No new buzzwords. No radical UI experiments. No insistence that users change how they behave.
Instead, it asks a more uncomfortable question:
If AI can act like a capable teammate, why are we still designing software like it can’t?
The answer may redefine not just consumer products, but how software companies are built—from interfaces to org charts to the meaning of “doing the work”.
Technical Summary
Agent-native software shifts the core abstraction from user-driven workflows to autonomous task execution. Instead of designing screens that guide humans through step-by-step processes, systems are built around long-lived agents that own objectives, maintain state, and operate asynchronously. Interaction becomes event-driven—via email, chat, or APIs—while threads, memory, and decision logs replace dashboards and forms. Human involvement moves upstream to intent setting and downstream to supervision, exception handling, and final approval.

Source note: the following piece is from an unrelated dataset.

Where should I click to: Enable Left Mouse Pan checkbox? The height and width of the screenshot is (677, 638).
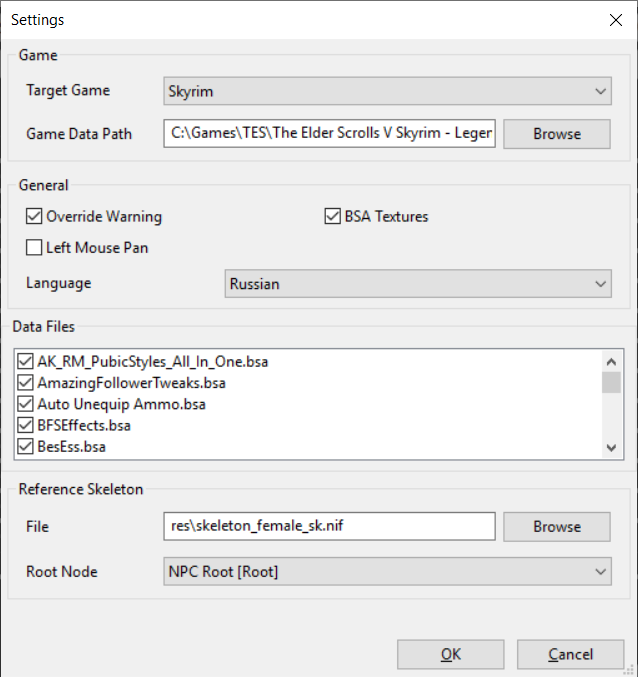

This architectural shift cascades through the stack. UX becomes a coordination layer rather than a control surface, frontends shrink in importance, and backends prioritize orchestration, evaluation, and auditability. Teams optimize for judgment over implementation, using AI to generate, test, and iterate on code continuously. Product velocity is no longer gated by interface complexity but by how well agents are constrained, observed, and corrected—making reliability, traceability, and alignment first-class engineering concerns.